• Task statement: Copy the listing below word for word, starting at its first line and continuing through the line that contains "(x=796, y=225)", including that line.

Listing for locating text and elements
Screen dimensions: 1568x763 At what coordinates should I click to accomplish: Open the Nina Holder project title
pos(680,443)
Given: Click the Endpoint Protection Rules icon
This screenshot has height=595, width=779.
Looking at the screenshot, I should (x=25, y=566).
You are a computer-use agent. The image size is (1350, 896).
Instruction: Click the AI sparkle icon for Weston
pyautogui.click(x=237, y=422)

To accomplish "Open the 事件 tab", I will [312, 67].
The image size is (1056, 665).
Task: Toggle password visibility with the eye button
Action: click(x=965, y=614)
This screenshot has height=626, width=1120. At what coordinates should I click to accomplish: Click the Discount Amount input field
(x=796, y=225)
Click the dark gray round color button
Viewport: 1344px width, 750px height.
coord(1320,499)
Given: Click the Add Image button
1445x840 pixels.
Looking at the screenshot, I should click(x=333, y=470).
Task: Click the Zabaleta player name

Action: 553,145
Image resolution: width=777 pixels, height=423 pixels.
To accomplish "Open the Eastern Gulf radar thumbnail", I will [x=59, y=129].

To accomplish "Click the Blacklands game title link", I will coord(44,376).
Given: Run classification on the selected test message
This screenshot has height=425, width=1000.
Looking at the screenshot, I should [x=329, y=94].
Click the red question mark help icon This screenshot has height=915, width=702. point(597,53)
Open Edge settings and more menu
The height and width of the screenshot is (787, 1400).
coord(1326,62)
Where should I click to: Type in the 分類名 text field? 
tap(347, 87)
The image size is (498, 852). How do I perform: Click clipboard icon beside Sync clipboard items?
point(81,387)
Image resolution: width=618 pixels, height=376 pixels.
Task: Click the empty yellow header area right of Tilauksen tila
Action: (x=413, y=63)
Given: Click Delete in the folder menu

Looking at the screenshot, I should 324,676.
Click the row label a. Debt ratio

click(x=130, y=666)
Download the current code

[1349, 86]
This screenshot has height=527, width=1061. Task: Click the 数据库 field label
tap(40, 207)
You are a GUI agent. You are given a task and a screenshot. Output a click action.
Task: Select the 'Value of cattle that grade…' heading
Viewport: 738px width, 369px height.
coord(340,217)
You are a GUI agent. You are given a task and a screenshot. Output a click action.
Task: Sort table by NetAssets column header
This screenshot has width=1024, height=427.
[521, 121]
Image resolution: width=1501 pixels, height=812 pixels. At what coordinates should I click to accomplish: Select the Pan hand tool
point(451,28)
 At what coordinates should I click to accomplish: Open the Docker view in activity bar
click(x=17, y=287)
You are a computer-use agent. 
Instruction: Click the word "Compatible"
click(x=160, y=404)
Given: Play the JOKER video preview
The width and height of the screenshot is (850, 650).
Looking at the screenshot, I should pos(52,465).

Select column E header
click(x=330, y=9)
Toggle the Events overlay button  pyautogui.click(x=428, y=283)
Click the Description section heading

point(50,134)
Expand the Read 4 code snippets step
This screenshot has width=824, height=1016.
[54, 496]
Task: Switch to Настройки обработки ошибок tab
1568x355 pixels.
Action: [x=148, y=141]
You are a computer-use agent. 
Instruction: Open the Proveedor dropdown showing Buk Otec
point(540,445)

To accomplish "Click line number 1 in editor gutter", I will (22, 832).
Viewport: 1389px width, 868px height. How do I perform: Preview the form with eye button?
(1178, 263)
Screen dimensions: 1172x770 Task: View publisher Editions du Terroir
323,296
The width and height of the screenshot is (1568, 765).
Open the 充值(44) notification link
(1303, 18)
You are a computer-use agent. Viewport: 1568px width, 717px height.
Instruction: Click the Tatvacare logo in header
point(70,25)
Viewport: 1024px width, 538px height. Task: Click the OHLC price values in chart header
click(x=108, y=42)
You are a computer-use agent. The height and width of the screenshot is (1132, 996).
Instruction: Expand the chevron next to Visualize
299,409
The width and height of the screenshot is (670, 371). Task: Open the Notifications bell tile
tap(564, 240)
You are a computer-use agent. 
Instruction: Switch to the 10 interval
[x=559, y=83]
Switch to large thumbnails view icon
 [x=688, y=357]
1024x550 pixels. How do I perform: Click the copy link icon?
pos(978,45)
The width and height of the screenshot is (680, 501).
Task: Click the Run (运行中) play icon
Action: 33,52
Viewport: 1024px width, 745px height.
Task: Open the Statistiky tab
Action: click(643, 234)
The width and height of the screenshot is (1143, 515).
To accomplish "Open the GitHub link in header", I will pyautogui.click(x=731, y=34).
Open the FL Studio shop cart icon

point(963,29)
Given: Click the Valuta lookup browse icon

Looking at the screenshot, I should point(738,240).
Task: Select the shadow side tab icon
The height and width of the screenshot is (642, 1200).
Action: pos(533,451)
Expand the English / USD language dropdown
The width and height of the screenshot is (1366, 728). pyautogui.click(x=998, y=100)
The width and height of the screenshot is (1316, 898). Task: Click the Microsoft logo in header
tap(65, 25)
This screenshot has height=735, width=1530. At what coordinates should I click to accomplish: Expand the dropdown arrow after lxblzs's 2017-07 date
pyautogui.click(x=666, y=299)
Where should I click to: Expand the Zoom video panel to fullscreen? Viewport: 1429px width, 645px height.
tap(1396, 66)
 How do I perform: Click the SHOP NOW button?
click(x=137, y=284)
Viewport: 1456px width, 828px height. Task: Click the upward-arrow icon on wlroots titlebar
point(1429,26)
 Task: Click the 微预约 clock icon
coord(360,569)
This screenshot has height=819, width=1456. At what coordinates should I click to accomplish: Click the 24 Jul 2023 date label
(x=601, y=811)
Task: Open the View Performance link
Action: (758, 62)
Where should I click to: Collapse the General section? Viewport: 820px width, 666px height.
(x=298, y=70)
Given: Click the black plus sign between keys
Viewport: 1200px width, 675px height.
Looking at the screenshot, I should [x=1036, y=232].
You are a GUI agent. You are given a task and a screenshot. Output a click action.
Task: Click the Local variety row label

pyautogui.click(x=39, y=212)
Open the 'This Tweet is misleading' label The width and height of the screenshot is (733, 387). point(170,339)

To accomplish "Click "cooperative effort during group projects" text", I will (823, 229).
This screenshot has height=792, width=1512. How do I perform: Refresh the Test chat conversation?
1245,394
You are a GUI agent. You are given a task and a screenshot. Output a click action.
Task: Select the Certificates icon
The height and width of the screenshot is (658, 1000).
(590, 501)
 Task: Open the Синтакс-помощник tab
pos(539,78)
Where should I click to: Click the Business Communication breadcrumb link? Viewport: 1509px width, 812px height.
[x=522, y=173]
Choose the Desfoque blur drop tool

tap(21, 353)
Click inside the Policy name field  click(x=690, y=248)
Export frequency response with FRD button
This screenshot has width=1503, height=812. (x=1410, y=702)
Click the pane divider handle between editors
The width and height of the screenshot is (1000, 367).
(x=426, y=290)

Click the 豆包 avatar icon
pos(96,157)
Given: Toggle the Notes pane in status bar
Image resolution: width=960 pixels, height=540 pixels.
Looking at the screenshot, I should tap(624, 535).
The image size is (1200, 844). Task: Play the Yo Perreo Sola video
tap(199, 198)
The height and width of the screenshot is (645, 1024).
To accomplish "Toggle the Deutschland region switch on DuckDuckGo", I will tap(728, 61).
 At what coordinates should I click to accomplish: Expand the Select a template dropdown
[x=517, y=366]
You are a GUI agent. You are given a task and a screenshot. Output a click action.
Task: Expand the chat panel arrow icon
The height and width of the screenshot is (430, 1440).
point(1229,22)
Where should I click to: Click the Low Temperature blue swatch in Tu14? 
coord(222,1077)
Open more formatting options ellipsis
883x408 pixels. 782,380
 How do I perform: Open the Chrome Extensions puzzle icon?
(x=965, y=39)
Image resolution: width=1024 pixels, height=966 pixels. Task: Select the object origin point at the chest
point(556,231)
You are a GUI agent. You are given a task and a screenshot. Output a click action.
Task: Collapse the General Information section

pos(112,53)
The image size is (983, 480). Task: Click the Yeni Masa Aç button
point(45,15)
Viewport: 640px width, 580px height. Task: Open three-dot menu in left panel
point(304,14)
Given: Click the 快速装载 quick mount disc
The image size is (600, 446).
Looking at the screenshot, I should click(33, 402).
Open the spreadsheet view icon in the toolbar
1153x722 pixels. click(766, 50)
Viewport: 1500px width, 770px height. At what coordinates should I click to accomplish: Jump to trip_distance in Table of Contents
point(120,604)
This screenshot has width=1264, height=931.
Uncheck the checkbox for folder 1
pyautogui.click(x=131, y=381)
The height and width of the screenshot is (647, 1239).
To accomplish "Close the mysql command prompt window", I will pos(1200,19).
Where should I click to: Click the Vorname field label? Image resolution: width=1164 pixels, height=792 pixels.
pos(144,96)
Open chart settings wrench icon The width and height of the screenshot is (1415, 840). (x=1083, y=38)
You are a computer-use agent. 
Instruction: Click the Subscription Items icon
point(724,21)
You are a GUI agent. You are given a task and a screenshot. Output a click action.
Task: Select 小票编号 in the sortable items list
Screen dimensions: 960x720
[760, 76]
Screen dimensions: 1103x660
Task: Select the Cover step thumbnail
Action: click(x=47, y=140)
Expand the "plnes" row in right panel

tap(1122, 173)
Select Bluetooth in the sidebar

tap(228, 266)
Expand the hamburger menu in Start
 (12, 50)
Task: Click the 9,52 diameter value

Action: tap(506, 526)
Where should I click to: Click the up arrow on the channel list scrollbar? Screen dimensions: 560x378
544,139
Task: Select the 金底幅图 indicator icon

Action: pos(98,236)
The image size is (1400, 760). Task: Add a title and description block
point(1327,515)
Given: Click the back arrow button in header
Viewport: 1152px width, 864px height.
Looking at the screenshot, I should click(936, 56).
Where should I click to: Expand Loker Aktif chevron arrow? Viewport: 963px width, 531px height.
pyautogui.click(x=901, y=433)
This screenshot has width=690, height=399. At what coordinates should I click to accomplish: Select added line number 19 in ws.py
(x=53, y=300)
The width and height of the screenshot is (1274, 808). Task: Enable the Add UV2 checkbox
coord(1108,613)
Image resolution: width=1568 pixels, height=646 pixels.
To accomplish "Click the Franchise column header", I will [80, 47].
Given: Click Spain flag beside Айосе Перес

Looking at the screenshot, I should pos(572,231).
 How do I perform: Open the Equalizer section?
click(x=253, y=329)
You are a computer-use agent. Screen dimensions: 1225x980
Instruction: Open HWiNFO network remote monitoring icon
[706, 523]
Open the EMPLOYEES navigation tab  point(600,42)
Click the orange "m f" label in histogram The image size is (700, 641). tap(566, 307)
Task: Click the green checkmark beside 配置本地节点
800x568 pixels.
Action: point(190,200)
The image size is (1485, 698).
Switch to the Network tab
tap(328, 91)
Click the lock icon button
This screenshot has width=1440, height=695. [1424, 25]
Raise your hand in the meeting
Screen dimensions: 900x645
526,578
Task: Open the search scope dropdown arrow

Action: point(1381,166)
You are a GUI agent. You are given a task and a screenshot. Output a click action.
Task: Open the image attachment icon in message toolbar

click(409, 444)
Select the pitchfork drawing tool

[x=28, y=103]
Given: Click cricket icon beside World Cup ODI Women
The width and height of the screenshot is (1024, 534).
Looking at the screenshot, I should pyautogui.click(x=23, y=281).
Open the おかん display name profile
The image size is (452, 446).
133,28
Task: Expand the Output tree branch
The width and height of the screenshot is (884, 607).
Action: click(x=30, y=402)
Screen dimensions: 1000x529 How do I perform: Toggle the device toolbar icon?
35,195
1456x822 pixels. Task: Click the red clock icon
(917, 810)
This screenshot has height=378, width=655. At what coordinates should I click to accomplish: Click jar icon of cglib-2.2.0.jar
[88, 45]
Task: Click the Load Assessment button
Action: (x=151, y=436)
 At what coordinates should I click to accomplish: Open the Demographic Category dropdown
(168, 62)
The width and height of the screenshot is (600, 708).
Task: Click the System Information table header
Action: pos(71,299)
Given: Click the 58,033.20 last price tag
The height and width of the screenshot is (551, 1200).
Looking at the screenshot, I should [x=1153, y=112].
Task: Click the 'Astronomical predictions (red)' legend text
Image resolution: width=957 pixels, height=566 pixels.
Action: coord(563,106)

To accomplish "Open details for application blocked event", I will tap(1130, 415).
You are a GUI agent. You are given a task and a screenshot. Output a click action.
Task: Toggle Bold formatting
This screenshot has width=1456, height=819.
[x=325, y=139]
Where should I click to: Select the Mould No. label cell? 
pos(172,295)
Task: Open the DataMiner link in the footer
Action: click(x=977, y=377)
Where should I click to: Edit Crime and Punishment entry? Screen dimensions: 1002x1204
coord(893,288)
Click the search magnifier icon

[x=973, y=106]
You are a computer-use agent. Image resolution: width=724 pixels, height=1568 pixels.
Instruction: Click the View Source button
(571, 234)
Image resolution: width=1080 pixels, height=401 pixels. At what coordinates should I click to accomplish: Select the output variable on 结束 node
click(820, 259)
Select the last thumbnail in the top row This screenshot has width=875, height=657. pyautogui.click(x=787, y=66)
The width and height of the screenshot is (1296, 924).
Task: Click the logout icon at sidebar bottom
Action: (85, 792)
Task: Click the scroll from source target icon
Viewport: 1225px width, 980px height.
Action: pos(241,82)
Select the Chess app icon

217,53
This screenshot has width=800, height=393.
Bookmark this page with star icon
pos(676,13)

• Result for this exercise:
Screen dimensions: 1568x763 At what coordinates should I click to accomplish: Open the Nina Holder project title
pos(680,443)
Given: Click the Endpoint Protection Rules icon
This screenshot has height=595, width=779.
Looking at the screenshot, I should (x=25, y=566).
You are a computer-use agent. The image size is (1350, 896).
Instruction: Click the AI sparkle icon for Weston
pyautogui.click(x=237, y=422)

To accomplish "Open the 事件 tab", I will [312, 67].
The image size is (1056, 665).
Task: Toggle password visibility with the eye button
Action: click(x=965, y=614)
This screenshot has height=626, width=1120. At what coordinates should I click to accomplish: Click the Discount Amount input field
(x=796, y=225)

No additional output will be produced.